Pauvre Bois de Vincennes avec ses arbres coupés, ses chalets, dont on a enlevé les portes et les fenêtres, un peuple de pauvresses le remplit, armées de hachettes, faisant des ételles qu'elles traînent sur des brouettes et de petits chariots. Et l'on rencontre des rouleuses qui balayent les sentiers perdus, d'une jupe lâche, qu'en remontant, à tout moment, leur main montre attachée, sous le casaquin, par une ceinture rouge. Et comme antithèse à ces amoureuses de grand chemin, deux charmantes femmes assises par terre, à côté d'un élégant officier, jouant avec la marquise de l'une d'elles.

En montant dans l'omnibus de Paris, une jeune fille vient prendre place à côté de moi, elle tient sur son épaule un panache d'argentéa, et remporte entre deux crachoirs, liés avec une ficelle,—c'est elle qui nous le dit,—les dernières fraises de son jardinet de Nogent.
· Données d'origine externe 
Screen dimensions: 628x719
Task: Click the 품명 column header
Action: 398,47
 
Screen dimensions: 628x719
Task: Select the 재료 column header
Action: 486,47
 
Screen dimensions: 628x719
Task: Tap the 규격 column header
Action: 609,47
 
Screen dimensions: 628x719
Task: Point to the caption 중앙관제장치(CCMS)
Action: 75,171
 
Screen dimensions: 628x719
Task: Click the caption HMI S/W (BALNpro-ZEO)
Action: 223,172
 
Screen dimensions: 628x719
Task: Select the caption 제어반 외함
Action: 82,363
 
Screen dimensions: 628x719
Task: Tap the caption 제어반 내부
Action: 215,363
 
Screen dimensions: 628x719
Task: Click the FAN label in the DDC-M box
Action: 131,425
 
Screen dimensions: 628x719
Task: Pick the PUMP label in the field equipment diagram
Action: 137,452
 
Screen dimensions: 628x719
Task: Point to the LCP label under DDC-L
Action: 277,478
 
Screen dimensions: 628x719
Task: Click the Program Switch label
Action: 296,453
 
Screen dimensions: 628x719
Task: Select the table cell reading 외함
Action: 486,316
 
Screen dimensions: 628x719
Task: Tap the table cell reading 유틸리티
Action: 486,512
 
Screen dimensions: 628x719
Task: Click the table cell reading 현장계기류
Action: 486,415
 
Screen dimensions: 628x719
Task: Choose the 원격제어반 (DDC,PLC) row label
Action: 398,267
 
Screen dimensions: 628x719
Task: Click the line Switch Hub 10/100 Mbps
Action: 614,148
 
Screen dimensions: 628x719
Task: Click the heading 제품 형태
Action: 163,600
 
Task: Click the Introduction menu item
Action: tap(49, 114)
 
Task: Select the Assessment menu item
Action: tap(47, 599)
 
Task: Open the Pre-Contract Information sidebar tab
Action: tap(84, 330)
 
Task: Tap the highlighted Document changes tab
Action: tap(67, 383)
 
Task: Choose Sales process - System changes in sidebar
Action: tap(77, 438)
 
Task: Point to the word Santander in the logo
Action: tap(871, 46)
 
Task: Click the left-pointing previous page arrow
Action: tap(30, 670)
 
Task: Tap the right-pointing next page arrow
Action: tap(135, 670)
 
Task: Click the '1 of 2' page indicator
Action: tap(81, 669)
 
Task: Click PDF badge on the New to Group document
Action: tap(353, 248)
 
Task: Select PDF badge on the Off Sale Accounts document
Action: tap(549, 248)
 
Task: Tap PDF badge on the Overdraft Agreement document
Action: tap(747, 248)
Ce soir, une voix dans l'ombre m'appelle. C'est Pouthier (l'Anatole de MANETTE SALOMON) que je n'ai pas vu depuis bien des mois. Nous entrons dans un café, pour parler de mon frère, dont il a appris la mort en province. Il est toujours aussi misérable, et le pauvre diable sollicite son admission dans la garde nationale, pour gagner 30 sous par jour.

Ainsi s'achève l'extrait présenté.